» Text for analysis
*** Block opens ***
Monday, December 8, 2014

Love in the Dark

I don’t know about you, but for me, this is a dark time of year. Literally: I didn’t see the sun at all yesterday. But more than that, it’s a dark time in my soul. I don’t want to get too melodramatic on you, but the end of fall semester is always the worst time of the year for me. It’s cold and dark and all I want is tea and blankets and pajamas and I have all this stuff to do that requires not-pajamas.

Actually, that's a lie: I do know about you: I talk to you, and I’m friends with a lot of you on Facebook and I know what kind of mood this group is in:

ALI HENDERSON: December 3, 10:26 am:
            “Let's take bets on how long it will take to write this 10 page paper, because I have 23 hours left to get it done.”
SARAH DAVIS: December 6, 11:00 pm:
            “Current Mood: Face plant Cat.”
ANDREW HARRISON COX: December 6, 4:00 pm
            “Study Tip: Stand Up. Stretch. Take a Walk. Go to the Airport. Get on a Plane. Never Return.”
ELIZABETH REID: December 2, 12:16 pm:
            “On the second week of Christmas, my teachers gave to me: 5 all nighters, 4 hours of crying, 3 mental breakdowns, 2 thoughts of dropout, and a month of anxiety.”

Are you feeling overwhelmed? I am. And so are you. You are feeling stressed, out of control, you are juggling work and school and extracurriculars and choir concerts and job interviews and interviews for grad school programs. You are freaking out about your future and your finals and maybe even about going home for break (don’t think we don’t know that home is not always a warm and relaxing place for you). You’re worried about decisions to be made and presents to buy for roommates and passing your final exams and where you’re going to live next semester and who you’re going to live with.

Even more, you have friends who are feeling stressed and overwhelmed, maybe with all of these things, but maybe with bigger things, too, things so big that you don’t understand them and you can’t talk about them and all you can do is sit in silence with them in their pain and cry.

The world we live in is overwhelmed, too. People are mourning the deaths of their children—of our children—of Tamir Rice and Michael Brown and Eric Garner. Of Peter Kassig, who was 26 years old when ISIS beheaded him. We are rebuilding in Gaza, after weeks of bombing left families without homes. We are fighting in west Africa, trying to get on top of this massively contagious disease that is killing entire villages of people.
*** Block closes ***
» Recorded information
*** Block opens ***
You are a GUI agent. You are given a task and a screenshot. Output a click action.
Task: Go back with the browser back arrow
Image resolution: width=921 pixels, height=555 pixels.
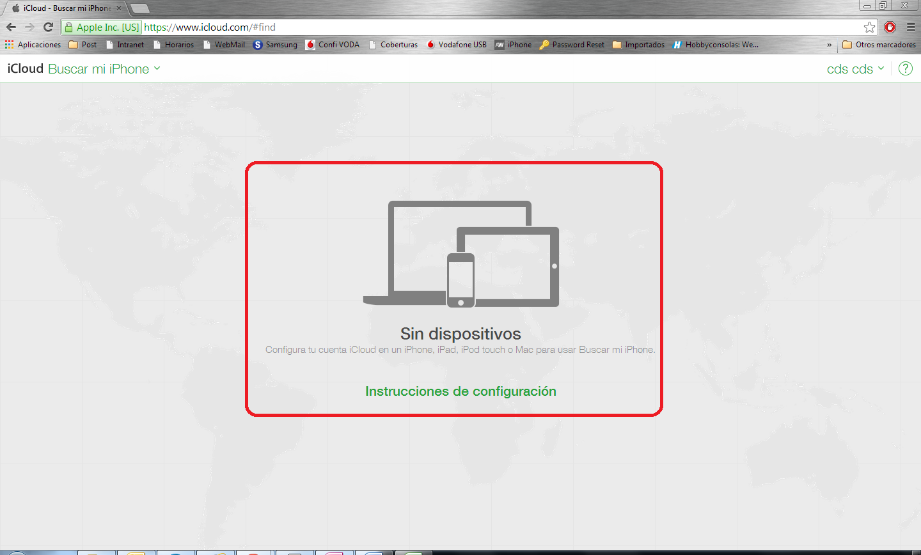tap(11, 27)
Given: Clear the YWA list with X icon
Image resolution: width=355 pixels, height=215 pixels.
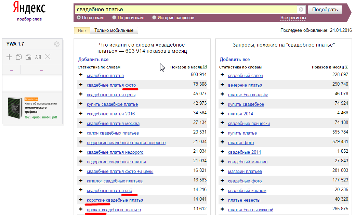Looking at the screenshot, I should tap(48, 57).
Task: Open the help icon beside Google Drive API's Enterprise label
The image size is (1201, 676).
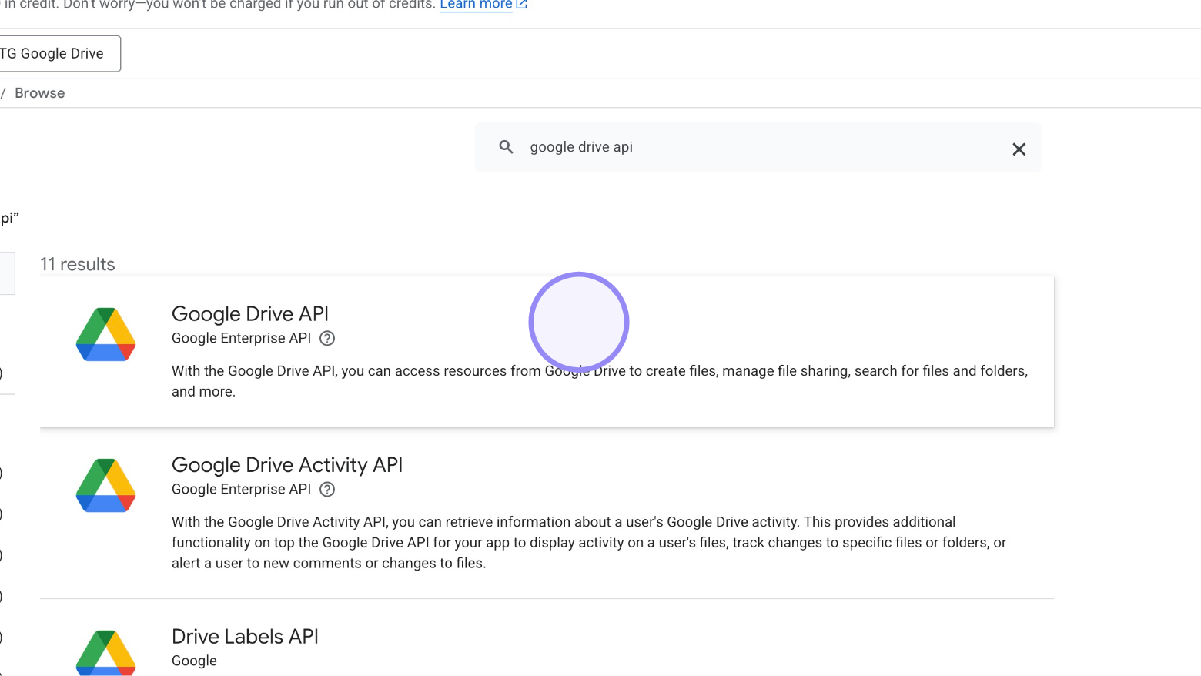Action: point(326,338)
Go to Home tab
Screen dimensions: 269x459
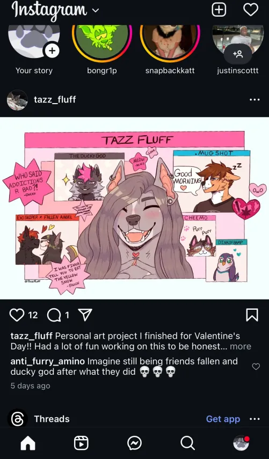[28, 443]
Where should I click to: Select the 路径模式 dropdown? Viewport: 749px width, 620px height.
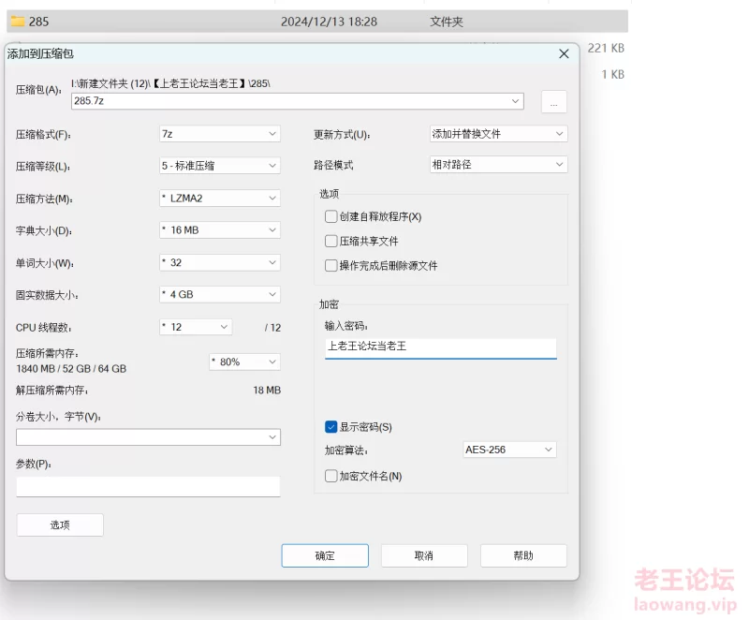(498, 165)
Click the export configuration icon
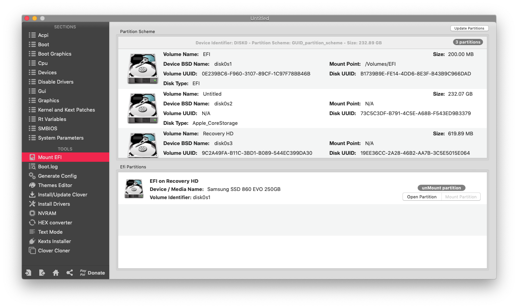Screen dimensions: 518x308 coord(42,273)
*** Block closes ***
» Exercise tasks
(a) List the people whose deaths the blog post "Love in the Dark" says people are mourning.
(b) Carry on the blog post "Love in the Dark," picking up after its last sentence.
The data come from a separate source and have no connection to the blog post.

» Responses to the exercise
(a) Tamir Rice, Michael Brown, Eric Garner, Peter Kassig

(b)
We are overwhelmed. Our friends are overwhelmed and the world we live in is overwhelmed.
And despite that, despite all these things….you have come here. You could be anywhere else, doing any number of urgent things that must be done and you decided to come to church this morning.

That says something about you.

Maybe it means that you, like me, were raised in a family that only skipped church if you were bleeding or throwing up and neither of those things were true about you this morning so here you are.

Maybe it means that your roommate was too loud this morning and once you were awake, you decided to make the best of a bad situation.

Or maybe. Maybe it means that you came to church not despite the fact that you were feeling overwhelmed and out of control, but because you were feeling overwhelmed and out of control. Maybe you came here because this is the place you go when you need… something. Help? Companionship? Love?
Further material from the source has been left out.